Task directions
Each line from the one bearing "Back to Majestic Gifts (230, 1705)" through the last line of the entries below should be returned exactly, with pictures left out.

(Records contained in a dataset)
========

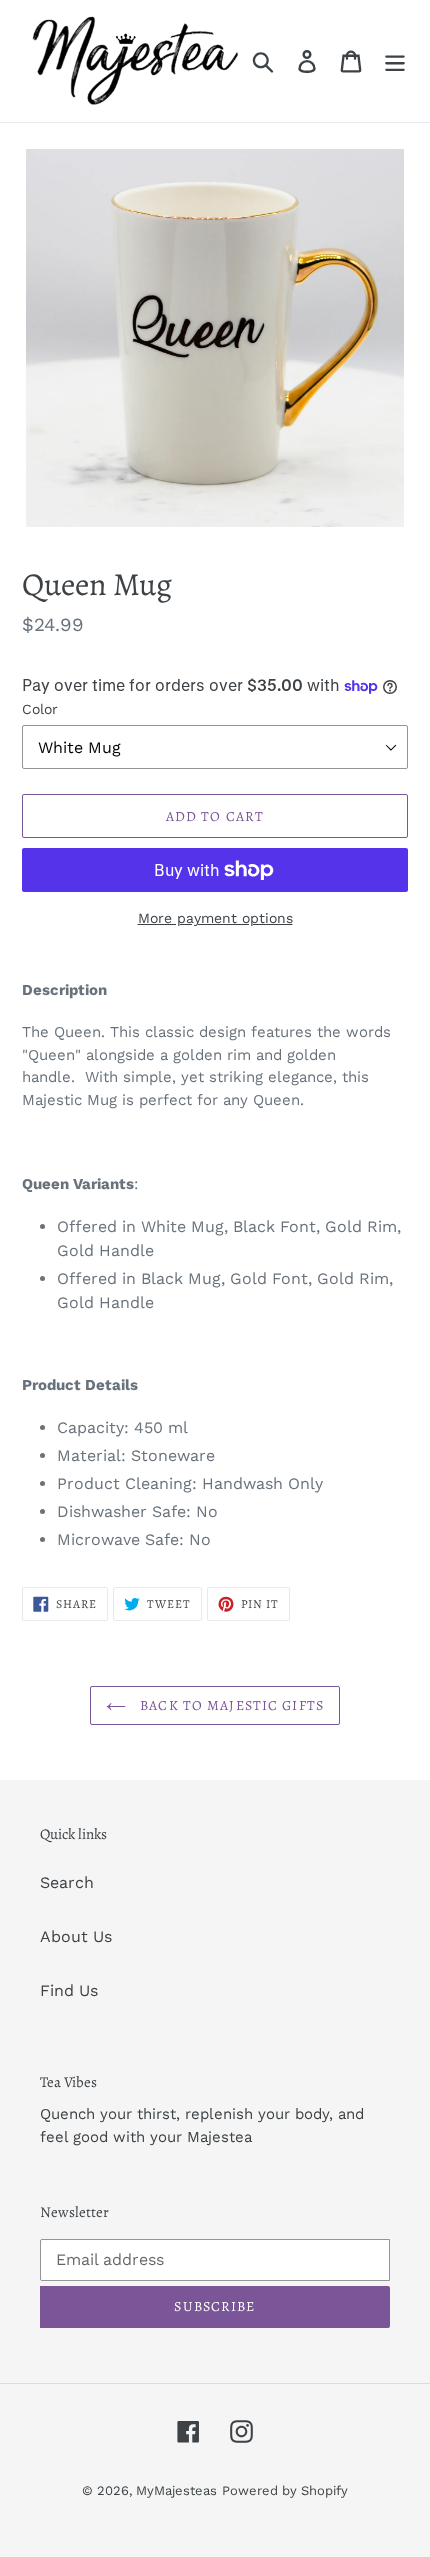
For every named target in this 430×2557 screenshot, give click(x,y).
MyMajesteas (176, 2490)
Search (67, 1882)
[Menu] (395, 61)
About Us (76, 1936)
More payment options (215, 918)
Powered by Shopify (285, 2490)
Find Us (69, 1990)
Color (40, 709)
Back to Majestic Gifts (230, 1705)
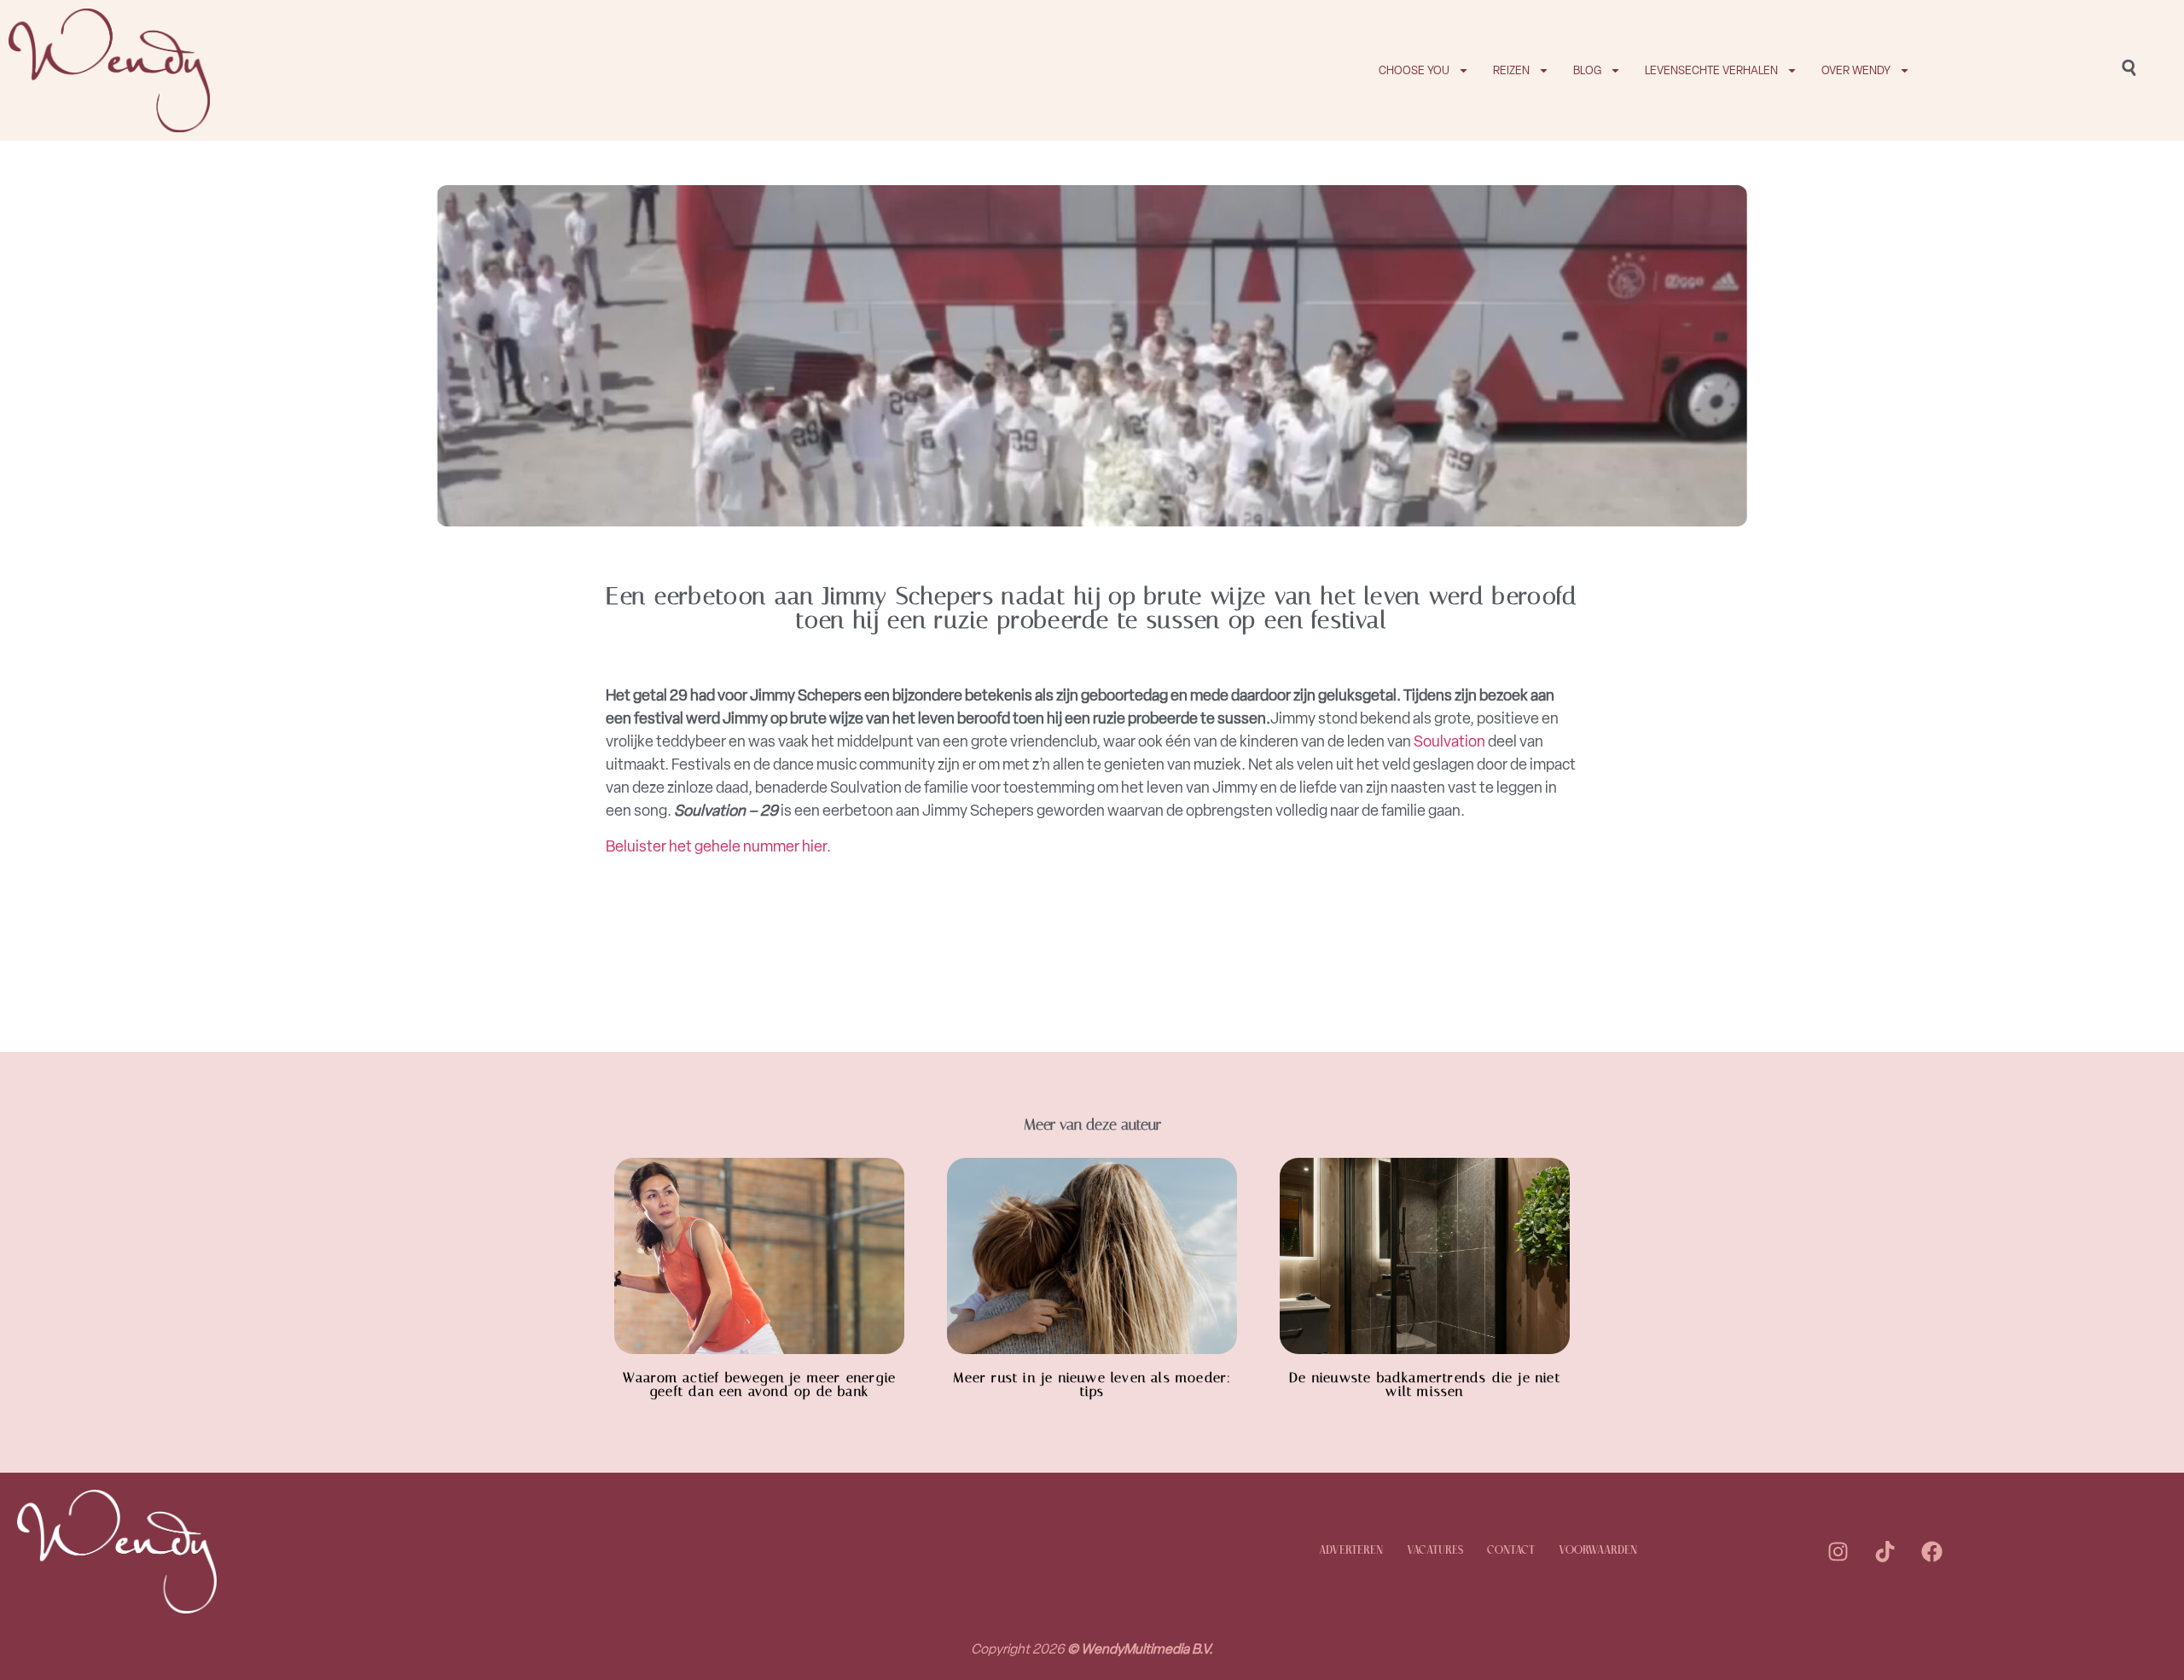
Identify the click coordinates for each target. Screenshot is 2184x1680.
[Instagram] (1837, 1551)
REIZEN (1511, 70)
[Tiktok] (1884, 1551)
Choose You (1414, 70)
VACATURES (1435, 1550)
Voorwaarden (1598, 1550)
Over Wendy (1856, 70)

========

Task result
Back to Majestic Gifts (230, 1705)
Identify the click coordinates for each target. Screenshot is 2184x1680.
[Instagram] (1837, 1551)
REIZEN (1511, 70)
[Tiktok] (1884, 1551)
Choose You (1414, 70)
VACATURES (1435, 1550)
Voorwaarden (1598, 1550)
Over Wendy (1856, 70)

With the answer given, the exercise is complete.